Expansive growth of online information and services has caused the problem of information overload. Recommender systems are a class of intelligent tools that help individuals to deal with the problem via filtering irrelevant information and providing personalized recommendations. A well-known application of recommender systems is to recommend products to users (e.g. Amazon, Netflix, etc.), usually by tracking the behavior Despite several efforts in academic and industrial community, recommender systems still face several key challenges such as improving accuracy and serendipity of Top-k recommendation, detection shilling attacks, preference elicitation, etc.
In Kdd lab, we are working on addressing some of these issues by suggesting novel approaches for modeling and analyzing users’ preferences and behaviors.
There is an interdisciplinary area of research that applies computer science and mathematical techniques to uncover patterns and build new models that are useful for diagnosing and treating diseases. In KDD lab we mine many kinds of data, including healthcare systems’ information, genomic and proteomic data and biomedical images and signals to do that.

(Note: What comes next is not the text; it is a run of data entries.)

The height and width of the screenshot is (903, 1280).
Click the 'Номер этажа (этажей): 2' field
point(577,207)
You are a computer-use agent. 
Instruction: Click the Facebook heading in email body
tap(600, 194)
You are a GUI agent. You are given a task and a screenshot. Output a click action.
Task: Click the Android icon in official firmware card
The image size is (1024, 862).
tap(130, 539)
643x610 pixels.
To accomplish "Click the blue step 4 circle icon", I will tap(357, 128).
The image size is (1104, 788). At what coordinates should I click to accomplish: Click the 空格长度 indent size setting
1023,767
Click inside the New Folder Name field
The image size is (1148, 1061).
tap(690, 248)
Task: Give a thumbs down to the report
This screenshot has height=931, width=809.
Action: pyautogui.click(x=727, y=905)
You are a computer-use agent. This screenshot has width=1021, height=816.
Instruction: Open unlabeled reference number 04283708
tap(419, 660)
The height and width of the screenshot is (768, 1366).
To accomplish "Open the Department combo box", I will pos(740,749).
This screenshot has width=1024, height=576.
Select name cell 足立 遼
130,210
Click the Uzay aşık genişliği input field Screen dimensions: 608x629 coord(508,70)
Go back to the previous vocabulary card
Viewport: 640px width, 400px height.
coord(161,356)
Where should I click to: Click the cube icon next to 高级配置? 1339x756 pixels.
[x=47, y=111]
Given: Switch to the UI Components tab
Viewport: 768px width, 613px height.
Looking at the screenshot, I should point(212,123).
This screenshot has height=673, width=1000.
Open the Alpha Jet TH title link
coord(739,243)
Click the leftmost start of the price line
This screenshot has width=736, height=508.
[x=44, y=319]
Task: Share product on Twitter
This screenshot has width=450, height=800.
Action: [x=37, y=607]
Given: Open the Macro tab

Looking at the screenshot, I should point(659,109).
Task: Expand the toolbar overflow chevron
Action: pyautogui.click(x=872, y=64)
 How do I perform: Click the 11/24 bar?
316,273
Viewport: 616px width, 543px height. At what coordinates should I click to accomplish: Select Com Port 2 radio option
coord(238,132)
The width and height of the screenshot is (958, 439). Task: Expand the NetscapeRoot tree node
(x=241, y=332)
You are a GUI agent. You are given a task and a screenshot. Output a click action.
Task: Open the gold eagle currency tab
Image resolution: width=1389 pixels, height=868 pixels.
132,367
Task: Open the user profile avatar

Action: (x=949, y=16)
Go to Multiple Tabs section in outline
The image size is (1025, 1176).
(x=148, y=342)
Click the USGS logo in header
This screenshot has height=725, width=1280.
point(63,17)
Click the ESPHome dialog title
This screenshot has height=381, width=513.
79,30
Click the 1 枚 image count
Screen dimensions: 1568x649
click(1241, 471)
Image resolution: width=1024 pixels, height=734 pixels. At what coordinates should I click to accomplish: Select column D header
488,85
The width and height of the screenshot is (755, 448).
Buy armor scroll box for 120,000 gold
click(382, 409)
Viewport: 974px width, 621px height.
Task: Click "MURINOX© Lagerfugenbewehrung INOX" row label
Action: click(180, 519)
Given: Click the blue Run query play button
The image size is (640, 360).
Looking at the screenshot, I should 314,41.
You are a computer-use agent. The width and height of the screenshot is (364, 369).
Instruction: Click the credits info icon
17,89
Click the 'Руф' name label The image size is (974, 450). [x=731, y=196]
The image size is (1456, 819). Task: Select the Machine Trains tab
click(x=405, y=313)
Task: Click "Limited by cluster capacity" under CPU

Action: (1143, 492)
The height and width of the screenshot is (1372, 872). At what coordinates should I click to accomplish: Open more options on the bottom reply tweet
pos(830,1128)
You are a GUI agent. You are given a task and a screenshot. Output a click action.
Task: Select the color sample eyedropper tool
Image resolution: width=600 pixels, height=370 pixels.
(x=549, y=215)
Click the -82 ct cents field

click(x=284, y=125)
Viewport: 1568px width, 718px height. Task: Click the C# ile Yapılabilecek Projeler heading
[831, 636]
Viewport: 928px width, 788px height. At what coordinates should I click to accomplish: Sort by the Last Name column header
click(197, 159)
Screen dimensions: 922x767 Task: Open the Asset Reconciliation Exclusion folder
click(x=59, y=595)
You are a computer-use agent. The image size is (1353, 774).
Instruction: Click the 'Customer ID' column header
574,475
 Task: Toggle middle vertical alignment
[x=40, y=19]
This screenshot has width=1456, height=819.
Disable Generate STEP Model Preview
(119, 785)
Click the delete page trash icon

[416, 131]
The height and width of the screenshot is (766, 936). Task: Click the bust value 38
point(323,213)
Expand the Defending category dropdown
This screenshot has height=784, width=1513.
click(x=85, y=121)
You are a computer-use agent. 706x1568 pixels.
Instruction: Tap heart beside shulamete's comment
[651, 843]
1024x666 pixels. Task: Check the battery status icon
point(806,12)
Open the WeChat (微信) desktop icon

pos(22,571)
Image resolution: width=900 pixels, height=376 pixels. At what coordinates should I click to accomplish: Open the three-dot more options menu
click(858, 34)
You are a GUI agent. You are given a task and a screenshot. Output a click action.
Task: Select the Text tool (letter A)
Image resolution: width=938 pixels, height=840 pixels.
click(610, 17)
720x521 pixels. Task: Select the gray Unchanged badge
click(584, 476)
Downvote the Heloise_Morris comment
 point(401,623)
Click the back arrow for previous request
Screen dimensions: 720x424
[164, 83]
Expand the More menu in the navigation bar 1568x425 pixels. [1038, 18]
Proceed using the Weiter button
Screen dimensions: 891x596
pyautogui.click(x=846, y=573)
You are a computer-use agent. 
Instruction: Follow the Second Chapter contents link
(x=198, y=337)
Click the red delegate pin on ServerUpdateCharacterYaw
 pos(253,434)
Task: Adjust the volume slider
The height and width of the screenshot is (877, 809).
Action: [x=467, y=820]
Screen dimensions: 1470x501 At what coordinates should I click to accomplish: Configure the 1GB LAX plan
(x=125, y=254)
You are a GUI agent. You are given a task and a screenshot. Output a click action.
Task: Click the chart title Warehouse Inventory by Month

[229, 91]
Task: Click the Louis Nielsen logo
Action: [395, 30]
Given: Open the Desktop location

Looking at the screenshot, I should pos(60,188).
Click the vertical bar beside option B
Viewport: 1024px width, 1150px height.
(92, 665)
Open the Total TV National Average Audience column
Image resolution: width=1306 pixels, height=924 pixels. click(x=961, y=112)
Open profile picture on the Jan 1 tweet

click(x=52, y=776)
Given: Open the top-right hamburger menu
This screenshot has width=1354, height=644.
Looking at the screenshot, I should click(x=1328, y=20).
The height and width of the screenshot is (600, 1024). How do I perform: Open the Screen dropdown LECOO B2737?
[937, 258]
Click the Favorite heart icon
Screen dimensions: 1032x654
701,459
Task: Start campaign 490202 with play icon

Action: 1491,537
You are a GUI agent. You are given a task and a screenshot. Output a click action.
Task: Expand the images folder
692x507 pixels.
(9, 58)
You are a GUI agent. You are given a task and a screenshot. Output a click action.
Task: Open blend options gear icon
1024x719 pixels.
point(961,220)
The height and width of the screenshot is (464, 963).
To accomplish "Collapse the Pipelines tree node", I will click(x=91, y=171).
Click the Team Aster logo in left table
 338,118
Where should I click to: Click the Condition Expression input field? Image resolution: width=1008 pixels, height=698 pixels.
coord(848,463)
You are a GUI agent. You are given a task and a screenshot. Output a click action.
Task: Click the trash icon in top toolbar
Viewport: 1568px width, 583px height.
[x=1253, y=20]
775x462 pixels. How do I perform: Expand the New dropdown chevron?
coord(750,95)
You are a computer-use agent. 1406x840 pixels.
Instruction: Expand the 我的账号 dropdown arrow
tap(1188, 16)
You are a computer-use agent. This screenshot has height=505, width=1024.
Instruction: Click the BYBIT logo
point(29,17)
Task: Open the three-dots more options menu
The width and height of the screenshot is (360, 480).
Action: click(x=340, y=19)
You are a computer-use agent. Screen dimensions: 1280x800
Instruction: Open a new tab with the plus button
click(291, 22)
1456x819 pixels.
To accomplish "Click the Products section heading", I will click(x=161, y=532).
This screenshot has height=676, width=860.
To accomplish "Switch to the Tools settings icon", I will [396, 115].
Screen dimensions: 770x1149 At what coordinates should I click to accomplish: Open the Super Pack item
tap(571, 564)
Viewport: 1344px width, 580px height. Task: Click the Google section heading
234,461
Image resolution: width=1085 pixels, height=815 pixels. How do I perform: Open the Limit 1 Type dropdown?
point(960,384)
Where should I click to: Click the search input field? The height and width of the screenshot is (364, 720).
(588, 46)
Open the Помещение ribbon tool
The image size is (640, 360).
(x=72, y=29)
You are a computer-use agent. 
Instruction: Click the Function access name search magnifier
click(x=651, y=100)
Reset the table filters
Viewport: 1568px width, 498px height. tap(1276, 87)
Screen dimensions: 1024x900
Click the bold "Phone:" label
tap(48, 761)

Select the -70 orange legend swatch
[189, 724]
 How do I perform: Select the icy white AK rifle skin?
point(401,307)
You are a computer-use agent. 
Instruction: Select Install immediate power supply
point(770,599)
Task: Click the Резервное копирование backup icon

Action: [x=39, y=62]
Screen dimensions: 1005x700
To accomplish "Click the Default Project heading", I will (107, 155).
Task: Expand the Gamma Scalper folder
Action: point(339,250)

Stock market analysis and prediction along with portfolio selection has attracted a lot of interest due to never-ending existence of new investors looking for an appropriate investment basket. However, stock market prediction is not a straightforward task as it is affected by many factors including the world stock market indices, commodity trading prices, currency prices, etc.
In Knowledge Discovery and Data Mining lab, we seek to improve stock market prediction algorithms through modeling the complicated relationships among stock markets across the world and other influential factors. For this purpose, we are working on designing and exploiting variety of supervised, semi-supervised and unsupervised data mining algorithms such as neural networks, frequent pattern discovery, graph mining, etc.